The U.N. agency has put in place voluntary regulations to govern reporting.

GENEVA (AP) — With an estimated 2.1 billion airline passengers roaming the planet last year alone, infectious diseases are spreading faster than ever before, the U.N. health agency said today.

The World Health Organization called on governments to follow its revised regulations for fighting dangerous health crises.

“New diseases are emerging at the historically unprecedented rate of one per year,” WHO Director-General Dr. Margaret Chan said in an introduction to the annual World Health Report.

“It would be extremely naive and complacent to assume that there will not be another disease like AIDS, another Ebola, or another SARS, sooner or later,” the report said.

The thrust of WHO’s efforts to protect global health has been the revision of the International Health Regulations, which came into effect in June. The voluntary regulations govern how countries should report potentially dangerous health emergencies to WHO.

Lack influence

While the regulations are meant to improve disease reporting worldwide, it is uncertain how much influence they actually have. For example, American officials earlier this year anxiously tracked the European whereabouts of a U.S. lawyer believed to have a highly dangerous form of tuberculosis.

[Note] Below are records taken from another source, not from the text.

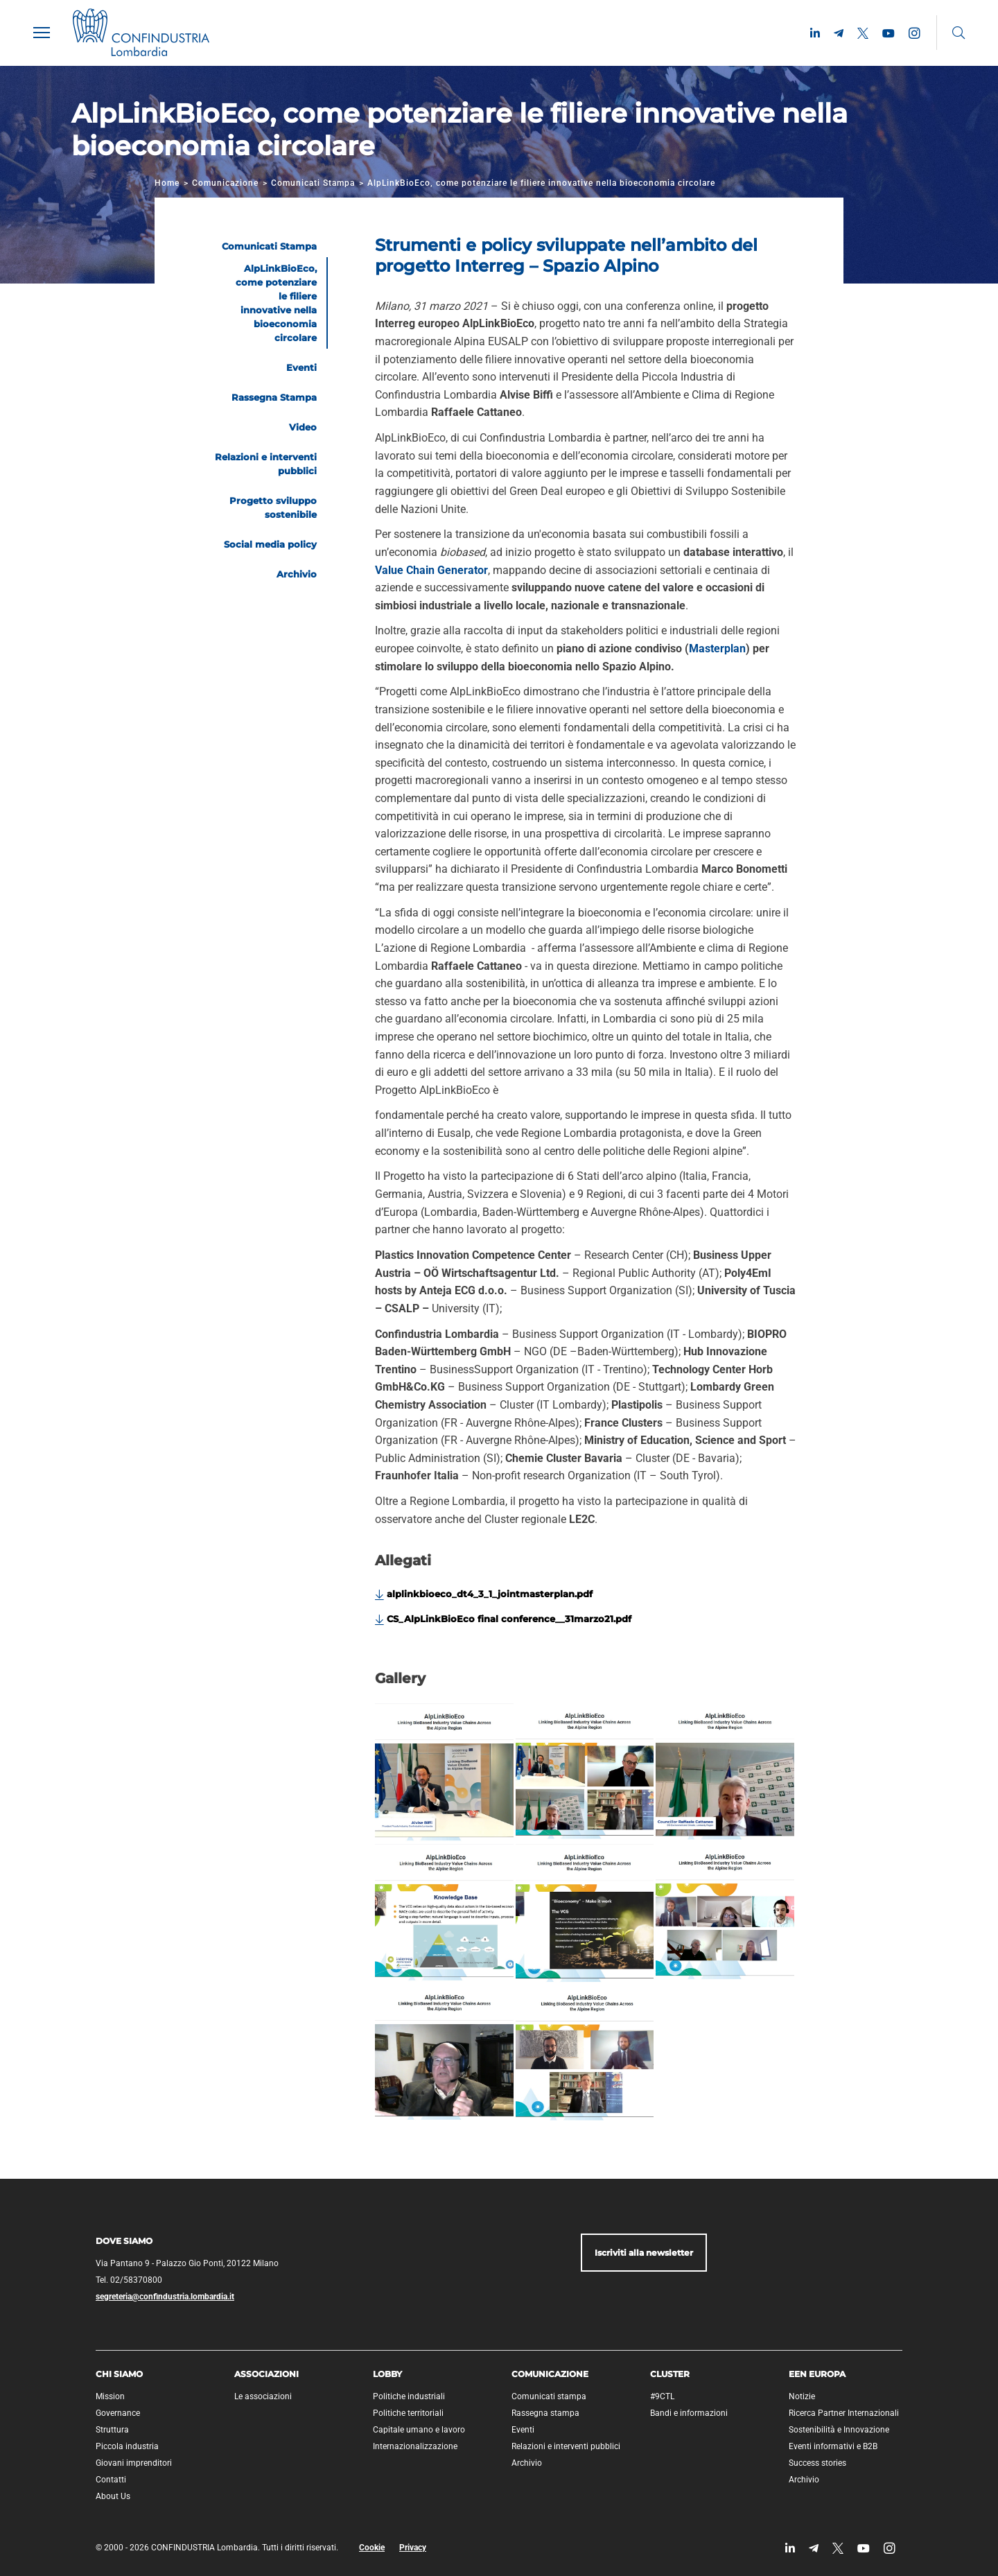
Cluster (670, 2374)
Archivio (526, 2463)
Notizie (802, 2396)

International officials eventually identified the roughly 127 people thought to have been exposed to his illness during two trans-Atlantic flights. But it was only after he had left Europe that U.S. officials informed WHO and other countries of the event. At that stage, they were powerless to act. The lawyer later turned out to have a less serious form of the disease.

Though the governments of WHO’s 193 member states would ideally be the first source of information in any outbreak, that is often not the case. Nearly half of all of WHO’s outbreak alerts come from the media and are then followed up by affected countries.

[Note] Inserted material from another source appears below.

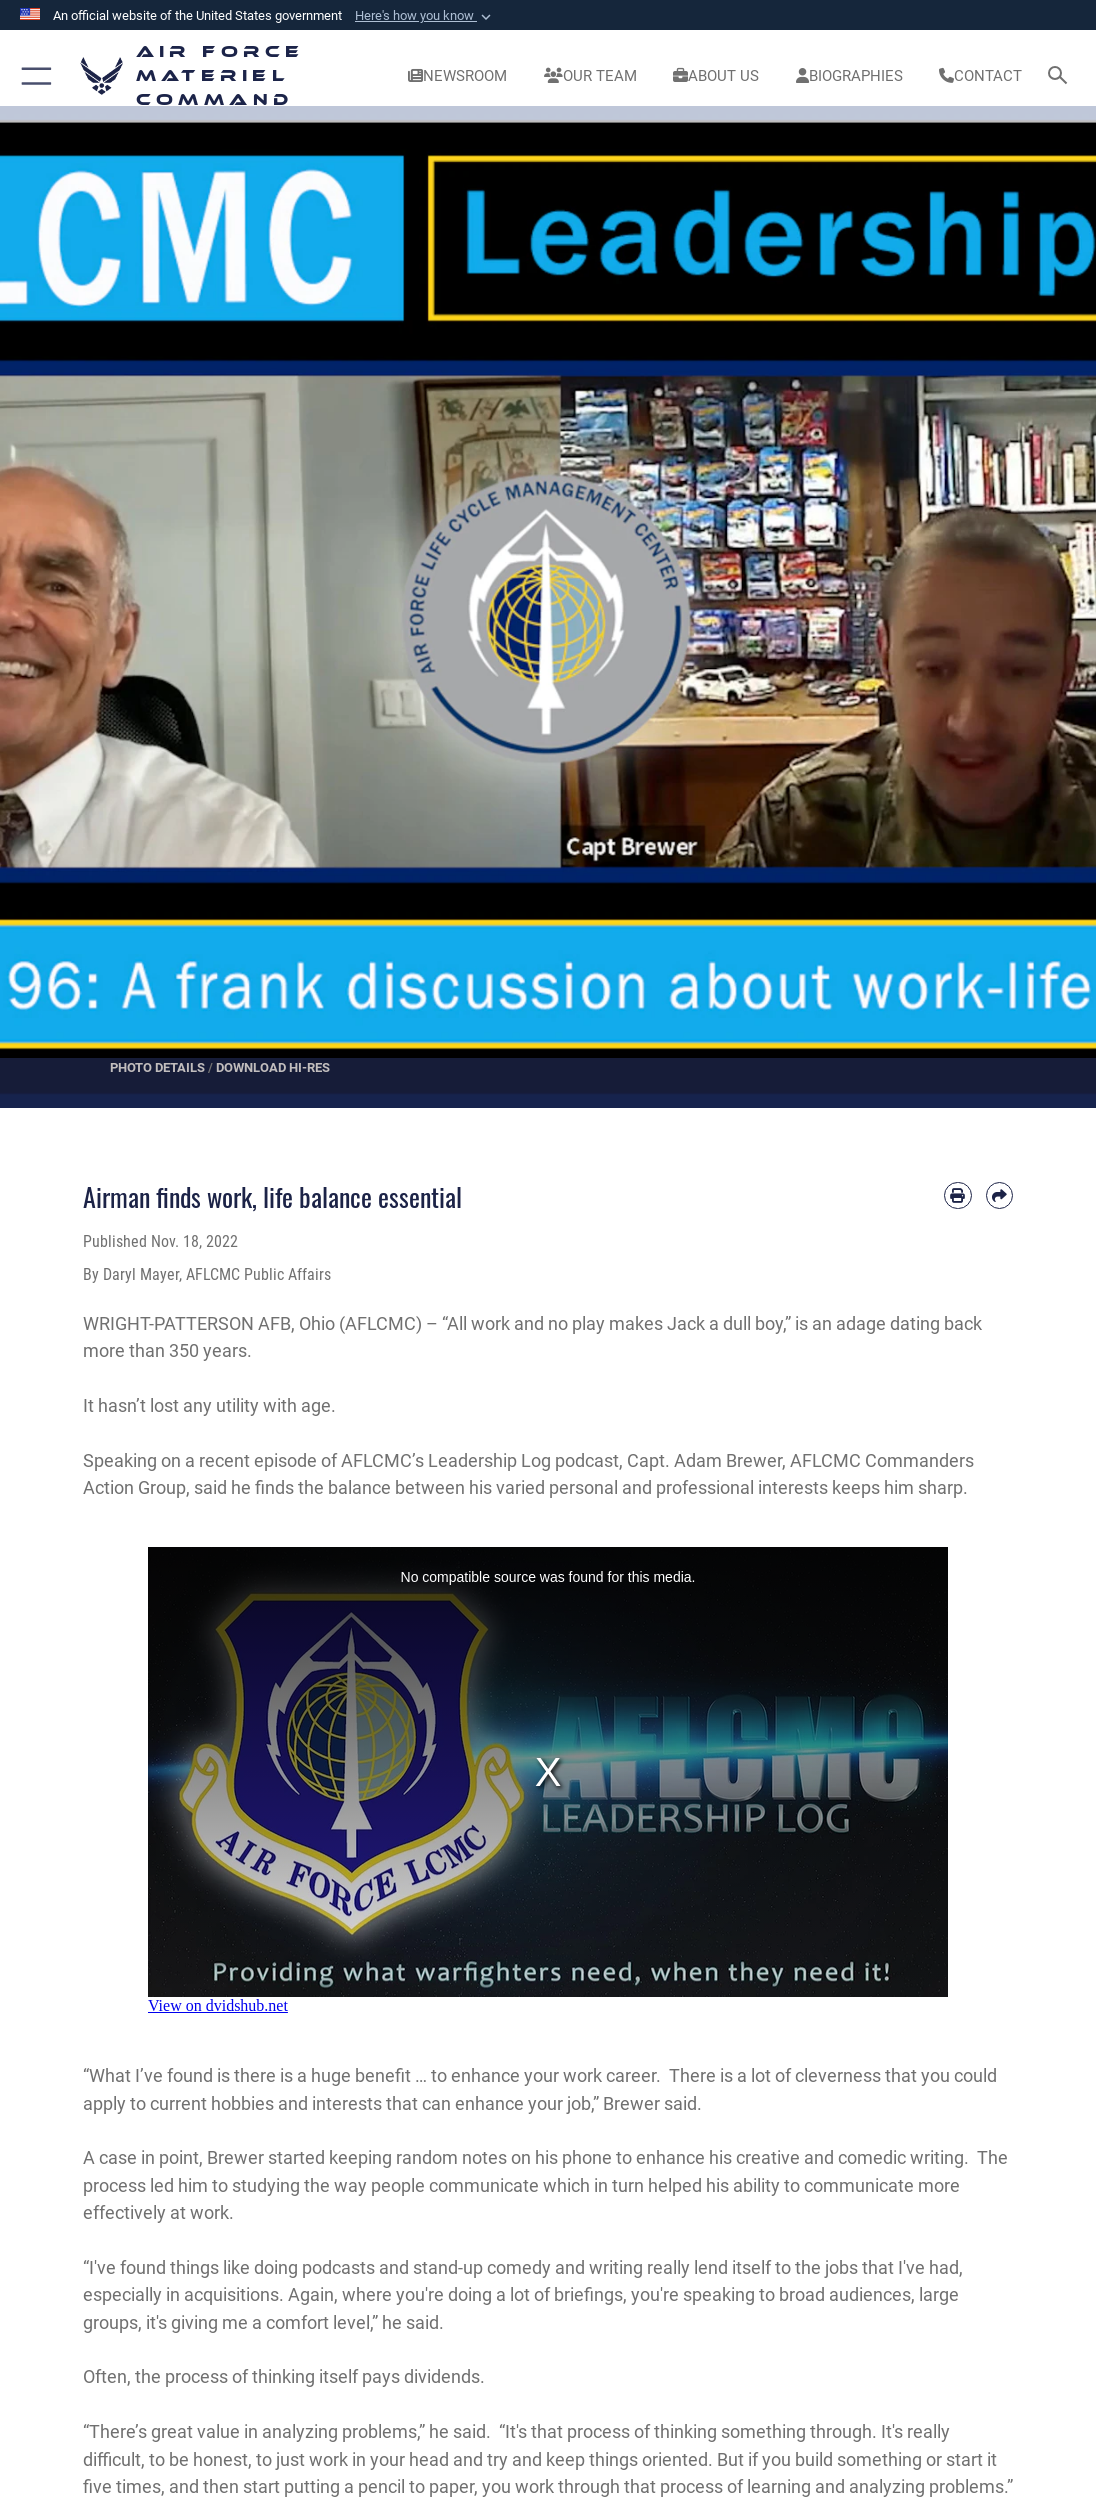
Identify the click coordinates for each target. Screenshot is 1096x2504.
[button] (425, 16)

WHO’s annual report also urges countries to share viruses to help develop vaccines and to tighten domestic efforts to combat disease outbreaks.

Unresolved situation

But an ongoing battle with Indonesia, the nation hardest hit by the deadly H5N1 strain of bird flu, has yet to be resolved. Though Indonesia has said it would send human bird flu virus samples to WHO, it has not yet fully shared the samples.

Indonesia has repeatedly demanded assurances that any pandemic vaccines developed would be affordable for developing nations. Instead of sharing viruses with WHO, Indonesia has signed agreements with vaccine makers, promising to share samples in exchange for vaccine expertise.

China stopped sharing H5N1 specimens with WHO for almost a year before finally sending samples in June, while Vietnam said it sent samples but has encountered shipping road blocks.

There are 39 new pathogens that were unknown a generation ago, including HIV/AIDS, Ebola hemorrhagic fever and SARS, or severe acute respiratory syndrome.